Corticosteroids in the treatment of acute asthma

Abdullah A Alangari 1,
PMCID: PMC4166064  PMID: 25276236

Abstract

Asthma is a prevalent chronic disease of the respiratory system and acute asthma exacerbations are among the most common causes of presentation to the emergency department (ED) and admission to hospital particularly in children. Bronchial airways inflammation is the most prominent pathological feature of asthma. Inhaled corticosteroids (ICS), through their anti-inflammatory effects have been the mainstay of treatment of asthma for many years. Systemic and ICS are also used in the treatment of acute asthma exacerbations. Several international asthma management guidelines recommend the use of systemic corticosteroids in the management of moderate to severe acute asthma early upon presentation to the ED. On the other hand, ICS use in the management acute asthma has been studied in different contexts with encouraging results in some and negative in others. This review sheds some light on the role of systemic and ICS in the management of acute asthma and discusses the current evidence behind their different ways of application particularly in relation to new developments in the field.

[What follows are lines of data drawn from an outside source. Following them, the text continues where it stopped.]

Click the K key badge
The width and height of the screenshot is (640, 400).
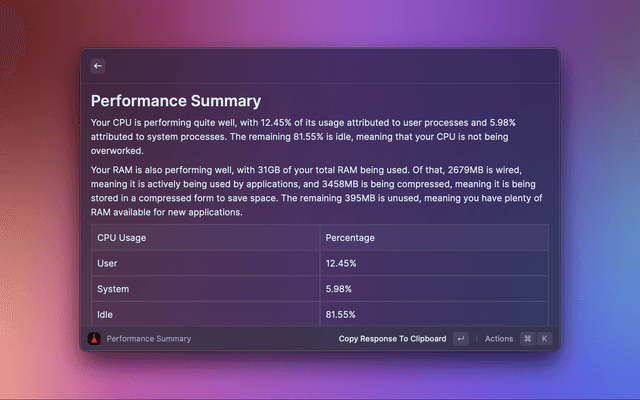(x=545, y=339)
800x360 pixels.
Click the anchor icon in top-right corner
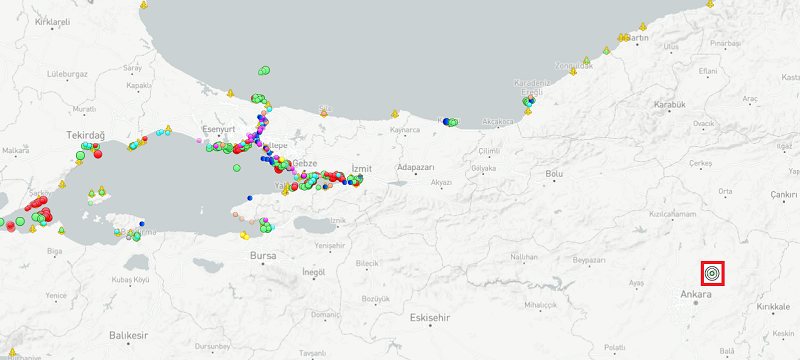[710, 4]
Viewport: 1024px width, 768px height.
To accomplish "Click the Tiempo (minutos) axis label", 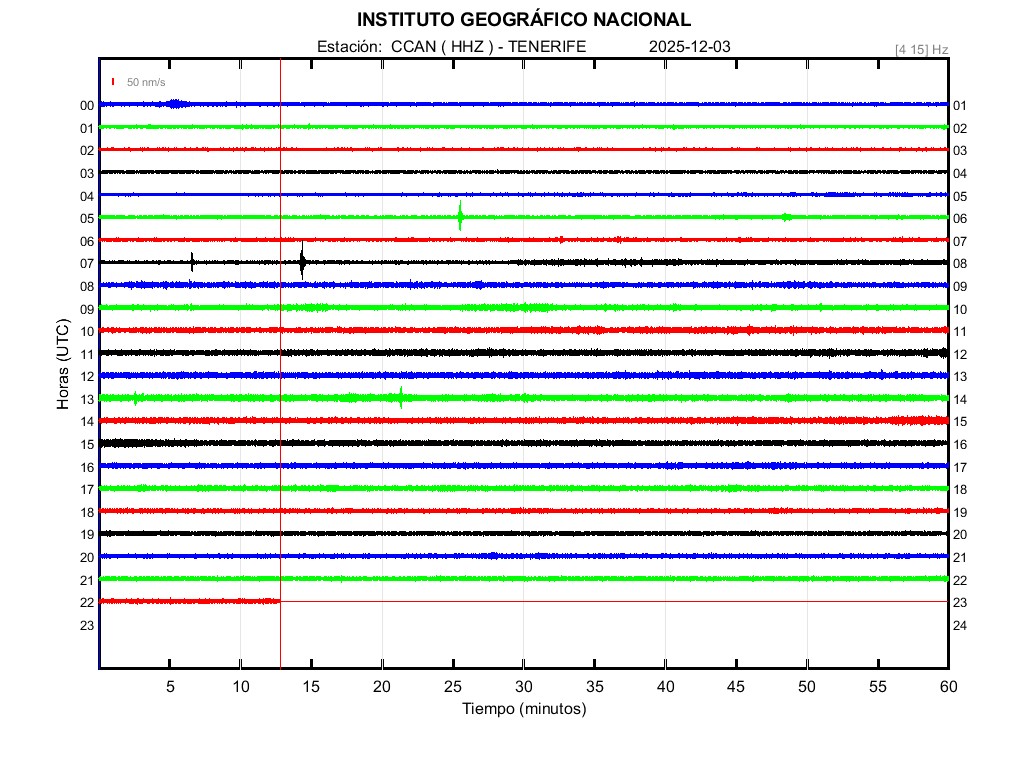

Keywords: Acute asthma, emergency department, inhaled corticosteroids, systemic corticosteroids

Pathophysiology of Acute Asthma: Brief Overview

Asthma is a chronic respiratory disease that is prevalent worldwide. It is considered as a major cause of morbidity and a main contributor to the high health care expenditure especially in developed countries.[1] There are two major pathological features in asthmatics' airways, inflammation, and hyperresponsiveness. These features are interrelated, but not totally dependent on each other.[2] Airway inflammatory changes include increased airway mucus secretions, airway wall edema, inflammatory cellular infiltrates, epithelial cell damage, smooth muscle hypertrophy, and submucosal fibrosis.[3] The cellular infiltrates are mainly composed of eosinophils, neutrophils, mast cells, lymphocytes, basophils, and macrophages. The ratio of these cells may widely vary between patients indicating asthma heterogeneity.[4] Asthma is classically divided into three main immunopathological phenotypes: Eosinophilic, neutrophilic, and paucigranulocytic. The eosinophilic phenotype is characterized by increased eosinophilic infiltration of the airways. Patients tend to be atopic, have asthma triggered by exposure to allergens and tend to respond well to corticosteroids. The neutrophilic phenotype is characterized by increased neutrophilic infiltration of the airways. Patients tend to have severe, more aggressive, and poorly controlled asthma. They usually do not respond to corticosteroids as well as the eosinophilic type. In the paucigranulocytic phenotype, bronchial neutrophils, and eosinophils are much lower.[4]

Asthmatic patients frequently experience acute exacerbations. These exacerbations are usually triggered by allergens; including pollens, animal dander, dust mites, and mold; viral respiratory tract infections; irritants such as smoke and dust; cold air and exercise. The most common cause of acute asthma exacerbation in both adults and children, but more in children, is viral respiratory tract infections. Viruses may be responsible for up to 80% of wheezing episodes in children and 50-75% of episodes in adults.[5] Many viruses can cause exacerbation of asthma symptoms, the most important and most common is rhinovirus.[6] Respiratory syncycial virus and influenza virus also cause significant proportion of exacerbations. Airway epithelial cells play a major role in the pathology of virally induced asthma exacerbation. In response to infection they secret chemokines like interleukin-8 and CCL-5 that can attract inflammatory cells including neutrophils and lymphocytes that could exacerbate the already existing allergic inflammation.[7] This finding is supported by epidemiologic observations that allergen sensitization and respiratory viral infections can synergize to cause asthma exacerbation.[8] Children who are atopic are more likely to have virally induced wheezing and respiratory distress than nonatopic children.[9] Bacteria like Hemophilus influenze and Moraxella catarrhalis, have been recently shown to be associated with acute wheezing episodes in children.[10] Their role and the role of atypical bacteria as triggers of acute asthma are still controversial.[11]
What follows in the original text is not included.